The AfDB president recalled that the bank provided 4.8 million dollars to help to establish the AfCFTA Secretariat in Ghana.
He also recalled the 40 billion U.S. dollars the bank spent on infrastructure development across Africa from 2016 to 2019.
“That made it possible for that regional integration to happen. The work of the bank is at the core of driving regional integration for Africa.
“AfDB was set up to drive regional integration and we have been doing that since 1964. We are working towards a common market eventually.”

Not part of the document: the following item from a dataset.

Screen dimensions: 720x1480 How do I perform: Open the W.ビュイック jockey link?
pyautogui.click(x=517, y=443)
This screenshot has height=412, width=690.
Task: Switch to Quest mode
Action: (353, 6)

He further said the bank was funding an African financial market linkage project that links stock exchanges all across Africa.
He added that the bank was linking markets through its project where the total amount of capitalisation was about 1.8 trillion dollars.
“We need deep capital markets to mobilise resources if we are going to really do trade and investment. So the bank is at the forefront of helping to do that,” he said.
The AfCFTA came into force on January 1, and as of February, 54 of the 55 African Union Member States had signed on.